Node 1 over here. basically there is three different types

of nodes, so nodes two, six and seven all look node 1, node five looks like node 3.

So we're going to just keep track of these three nodes and their centralities.

if we look at the degree centrality, then node 3 is a, is the most important in

some sense. Its got three connection as supposed to

two for the others. Closeness centrality, node 4 is actually

the closest. So here it wins out in terms of being

able to reach all the other ones in, in shorter paths.

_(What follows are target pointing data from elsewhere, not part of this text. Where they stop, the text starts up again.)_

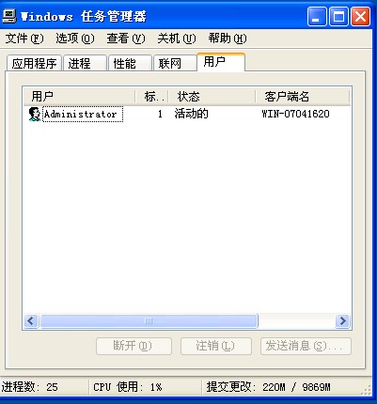
Task: Click the horizontal scrollbar left arrow
Action: (x=31, y=321)
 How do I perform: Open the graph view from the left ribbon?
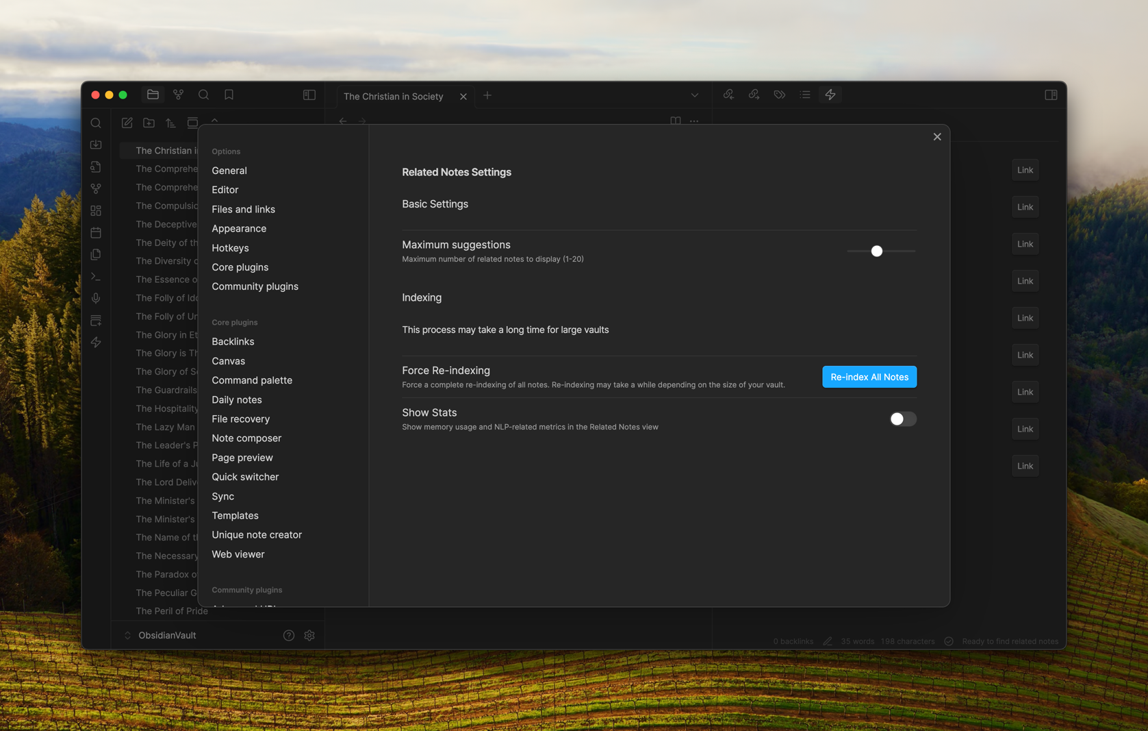(x=96, y=188)
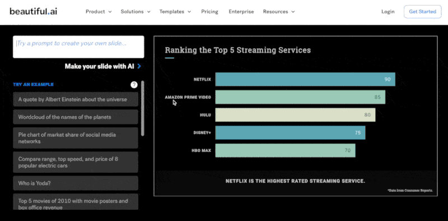Click the examples list scrollbar
448x221 pixels.
click(x=143, y=108)
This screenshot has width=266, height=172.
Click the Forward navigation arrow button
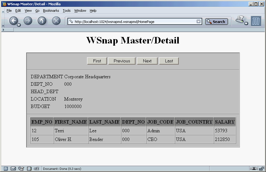pos(28,21)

Decay centrality depends, if we do 0.5, then these two are, are basically equal

to each other. If we raise it to 0.57, then node four

ends up doing a little better. If we drop it to 0.25, so that more

immediate connections matter, then node three starts to do better, so you can

begin to see that these different, Definitions are going to give different

positions in terms of importance to different nodes, depending on which kind

of centrality definition your looking at. you can normalize decay centrality, by,

dividing through, by you know the, the lowest possible decay you could have to

each one of each node. So it's n minus 1 times delta, is the

lowest possible. and, you know that gives you sort of the,

the numbers, we looked at, before. So, you know, normalizing, you can get

different numbers here in terms of, you know, what these numbers would be, so

that's just readjusted by a normalization.

Okay so looking back at between the centrality that we looked at before, so

now the formal definition of between a centrality due to Freeman.

So the idea here is that when we look at two nodes, i and j, we can keep track of

the full number of shortest paths, the short, the number of geodesics between i

and j. And then for any k that's not equal to i

and j, we can ask what's the number of those shortest paths that k lies on,

between i and j? Right, so if we're looking then for the

between the centrality of a node k, we can look at all pairs i and j that aren't

equal to k. And look at what's the number of shortest

paths between i and j that k lies on compared to the number of shortest paths,

that exist between i and j. And then we can normalize that by the

number of alternative pairs of nodes that we can be considering, and how, you know,

the, the most you could be is, is to have b on the shortest paths of all of those.

So we're going to normalize by there's n minus 1 times n minus 2 over 2 or this is

n minus 1 choose two other pairs of, of nodes that are out there.

Okay. So when we look at that calculation,

we're basically saying what's the fraction of shortest paths that k lies on

between other nodes. And then when we look at that again what

we saw was that the Medici now have a much higher number than the others other

families in terms of their centrality. And between the centrality captures this

idea that you know, at this point in time, if other families wanted to deal

with each other they might have to go through somebody that they were connected

with. So if it's difficult to enforce

contracts, then maybe you have to go through somebody you know in order to

deal with somebody you don't know. And then the Medici could be powerful

intermediaries connecting other families on pairs between them.